* _EXERCISE OBJECTIVE_: Rewrite all of the data below with every "Locate an element on the screen" replaced by "Find an element on the display". Leave everything else unchanged.
────────────────
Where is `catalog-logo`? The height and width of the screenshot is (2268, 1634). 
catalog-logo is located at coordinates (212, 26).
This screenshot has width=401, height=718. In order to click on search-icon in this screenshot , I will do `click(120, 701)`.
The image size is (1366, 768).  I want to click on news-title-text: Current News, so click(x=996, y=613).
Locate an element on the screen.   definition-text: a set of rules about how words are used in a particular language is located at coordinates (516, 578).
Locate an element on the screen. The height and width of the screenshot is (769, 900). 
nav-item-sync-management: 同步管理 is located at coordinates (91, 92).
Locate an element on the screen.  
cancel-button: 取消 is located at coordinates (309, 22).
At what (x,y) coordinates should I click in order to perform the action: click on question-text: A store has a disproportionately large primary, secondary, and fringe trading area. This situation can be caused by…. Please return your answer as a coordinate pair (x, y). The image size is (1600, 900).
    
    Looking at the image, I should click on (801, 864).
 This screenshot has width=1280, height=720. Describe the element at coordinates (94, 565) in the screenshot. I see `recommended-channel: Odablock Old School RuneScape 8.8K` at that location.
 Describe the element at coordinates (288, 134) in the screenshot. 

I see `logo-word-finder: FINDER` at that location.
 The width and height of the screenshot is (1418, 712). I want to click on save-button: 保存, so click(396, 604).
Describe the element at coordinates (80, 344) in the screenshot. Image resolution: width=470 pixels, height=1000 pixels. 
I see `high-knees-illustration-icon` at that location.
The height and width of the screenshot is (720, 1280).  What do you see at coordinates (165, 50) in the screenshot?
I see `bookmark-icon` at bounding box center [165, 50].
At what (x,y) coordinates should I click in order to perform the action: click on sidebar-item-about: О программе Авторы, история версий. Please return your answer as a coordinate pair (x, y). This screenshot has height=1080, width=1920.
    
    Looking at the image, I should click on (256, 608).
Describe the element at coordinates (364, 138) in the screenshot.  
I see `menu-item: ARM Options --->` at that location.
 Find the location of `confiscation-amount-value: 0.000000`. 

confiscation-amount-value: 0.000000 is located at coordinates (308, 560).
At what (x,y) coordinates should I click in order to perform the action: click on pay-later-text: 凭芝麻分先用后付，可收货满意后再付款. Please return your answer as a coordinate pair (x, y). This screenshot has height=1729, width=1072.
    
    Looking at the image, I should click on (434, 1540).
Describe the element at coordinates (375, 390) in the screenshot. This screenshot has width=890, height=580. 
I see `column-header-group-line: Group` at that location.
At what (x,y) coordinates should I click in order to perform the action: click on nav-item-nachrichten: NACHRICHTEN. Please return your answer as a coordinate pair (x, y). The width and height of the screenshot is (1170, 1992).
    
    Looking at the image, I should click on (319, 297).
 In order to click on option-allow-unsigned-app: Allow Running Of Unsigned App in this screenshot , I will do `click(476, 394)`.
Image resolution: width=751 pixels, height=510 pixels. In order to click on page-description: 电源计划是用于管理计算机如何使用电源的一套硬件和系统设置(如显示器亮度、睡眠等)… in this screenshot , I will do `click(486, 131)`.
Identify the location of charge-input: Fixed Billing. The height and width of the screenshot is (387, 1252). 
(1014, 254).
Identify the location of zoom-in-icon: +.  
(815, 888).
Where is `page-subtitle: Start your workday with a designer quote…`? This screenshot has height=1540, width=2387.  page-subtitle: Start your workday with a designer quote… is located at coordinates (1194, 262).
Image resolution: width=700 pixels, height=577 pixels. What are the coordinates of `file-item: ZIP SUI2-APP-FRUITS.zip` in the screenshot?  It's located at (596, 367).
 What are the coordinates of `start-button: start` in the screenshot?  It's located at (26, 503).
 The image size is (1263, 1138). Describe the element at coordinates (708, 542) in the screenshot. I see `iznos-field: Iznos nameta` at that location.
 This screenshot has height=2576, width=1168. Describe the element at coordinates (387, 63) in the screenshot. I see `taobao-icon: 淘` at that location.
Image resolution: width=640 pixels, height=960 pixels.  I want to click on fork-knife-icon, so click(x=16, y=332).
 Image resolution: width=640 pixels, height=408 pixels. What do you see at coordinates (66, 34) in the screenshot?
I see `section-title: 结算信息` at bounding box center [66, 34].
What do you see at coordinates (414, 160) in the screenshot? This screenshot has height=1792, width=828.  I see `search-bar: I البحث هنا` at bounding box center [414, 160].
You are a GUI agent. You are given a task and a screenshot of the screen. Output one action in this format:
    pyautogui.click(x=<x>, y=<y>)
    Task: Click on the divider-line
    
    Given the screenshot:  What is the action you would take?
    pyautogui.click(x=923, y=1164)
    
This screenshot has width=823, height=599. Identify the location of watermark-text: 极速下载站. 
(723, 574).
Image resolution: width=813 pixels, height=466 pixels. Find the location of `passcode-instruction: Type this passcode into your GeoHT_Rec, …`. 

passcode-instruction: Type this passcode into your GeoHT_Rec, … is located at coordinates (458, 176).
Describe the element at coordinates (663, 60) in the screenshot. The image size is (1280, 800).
────────────────
* _REPLY_:
Where is `catalog-logo`? The height and width of the screenshot is (2268, 1634). 
catalog-logo is located at coordinates (212, 26).
This screenshot has width=401, height=718. In order to click on search-icon in this screenshot , I will do `click(120, 701)`.
The image size is (1366, 768).  I want to click on news-title-text: Current News, so click(x=996, y=613).
Find an element on the display.   definition-text: a set of rules about how words are used in a particular language is located at coordinates (516, 578).
Find an element on the display. The height and width of the screenshot is (769, 900). 
nav-item-sync-management: 同步管理 is located at coordinates (91, 92).
Find an element on the display.  
cancel-button: 取消 is located at coordinates (309, 22).
At what (x,y) coordinates should I click in order to perform the action: click on question-text: A store has a disproportionately large primary, secondary, and fringe trading area. This situation can be caused by…. Please return your answer as a coordinate pair (x, y). The image size is (1600, 900).
    
    Looking at the image, I should click on (801, 864).
 This screenshot has width=1280, height=720. Describe the element at coordinates (94, 565) in the screenshot. I see `recommended-channel: Odablock Old School RuneScape 8.8K` at that location.
 Describe the element at coordinates (288, 134) in the screenshot. 

I see `logo-word-finder: FINDER` at that location.
 The width and height of the screenshot is (1418, 712). I want to click on save-button: 保存, so click(396, 604).
Describe the element at coordinates (80, 344) in the screenshot. Image resolution: width=470 pixels, height=1000 pixels. 
I see `high-knees-illustration-icon` at that location.
The height and width of the screenshot is (720, 1280).  What do you see at coordinates (165, 50) in the screenshot?
I see `bookmark-icon` at bounding box center [165, 50].
At what (x,y) coordinates should I click in order to perform the action: click on sidebar-item-about: О программе Авторы, история версий. Please return your answer as a coordinate pair (x, y). This screenshot has height=1080, width=1920.
    
    Looking at the image, I should click on (256, 608).
Describe the element at coordinates (364, 138) in the screenshot.  
I see `menu-item: ARM Options --->` at that location.
 Find the location of `confiscation-amount-value: 0.000000`. 

confiscation-amount-value: 0.000000 is located at coordinates (308, 560).
At what (x,y) coordinates should I click in order to perform the action: click on pay-later-text: 凭芝麻分先用后付，可收货满意后再付款. Please return your answer as a coordinate pair (x, y). This screenshot has height=1729, width=1072.
    
    Looking at the image, I should click on (434, 1540).
Describe the element at coordinates (375, 390) in the screenshot. This screenshot has width=890, height=580. 
I see `column-header-group-line: Group` at that location.
At what (x,y) coordinates should I click in order to perform the action: click on nav-item-nachrichten: NACHRICHTEN. Please return your answer as a coordinate pair (x, y). The width and height of the screenshot is (1170, 1992).
    
    Looking at the image, I should click on (319, 297).
 In order to click on option-allow-unsigned-app: Allow Running Of Unsigned App in this screenshot , I will do `click(476, 394)`.
Image resolution: width=751 pixels, height=510 pixels. In order to click on page-description: 电源计划是用于管理计算机如何使用电源的一套硬件和系统设置(如显示器亮度、睡眠等)… in this screenshot , I will do `click(486, 131)`.
Identify the location of charge-input: Fixed Billing. The height and width of the screenshot is (387, 1252). 
(1014, 254).
Identify the location of zoom-in-icon: +.  
(815, 888).
Where is `page-subtitle: Start your workday with a designer quote…`? This screenshot has height=1540, width=2387.  page-subtitle: Start your workday with a designer quote… is located at coordinates (1194, 262).
Image resolution: width=700 pixels, height=577 pixels. What are the coordinates of `file-item: ZIP SUI2-APP-FRUITS.zip` in the screenshot?  It's located at (596, 367).
 What are the coordinates of `start-button: start` in the screenshot?  It's located at (26, 503).
 The image size is (1263, 1138). Describe the element at coordinates (708, 542) in the screenshot. I see `iznos-field: Iznos nameta` at that location.
 This screenshot has height=2576, width=1168. Describe the element at coordinates (387, 63) in the screenshot. I see `taobao-icon: 淘` at that location.
Image resolution: width=640 pixels, height=960 pixels.  I want to click on fork-knife-icon, so click(x=16, y=332).
 Image resolution: width=640 pixels, height=408 pixels. What do you see at coordinates (66, 34) in the screenshot?
I see `section-title: 结算信息` at bounding box center [66, 34].
What do you see at coordinates (414, 160) in the screenshot? This screenshot has height=1792, width=828.  I see `search-bar: I البحث هنا` at bounding box center [414, 160].
You are a GUI agent. You are given a task and a screenshot of the screen. Output one action in this format:
    pyautogui.click(x=<x>, y=<y>)
    Task: Click on the divider-line
    
    Given the screenshot:  What is the action you would take?
    pyautogui.click(x=923, y=1164)
    
This screenshot has width=823, height=599. Identify the location of watermark-text: 极速下载站. 
(723, 574).
Image resolution: width=813 pixels, height=466 pixels. Find the location of `passcode-instruction: Type this passcode into your GeoHT_Rec, …`. 

passcode-instruction: Type this passcode into your GeoHT_Rec, … is located at coordinates (458, 176).
Describe the element at coordinates (663, 60) in the screenshot. The image size is (1280, 800).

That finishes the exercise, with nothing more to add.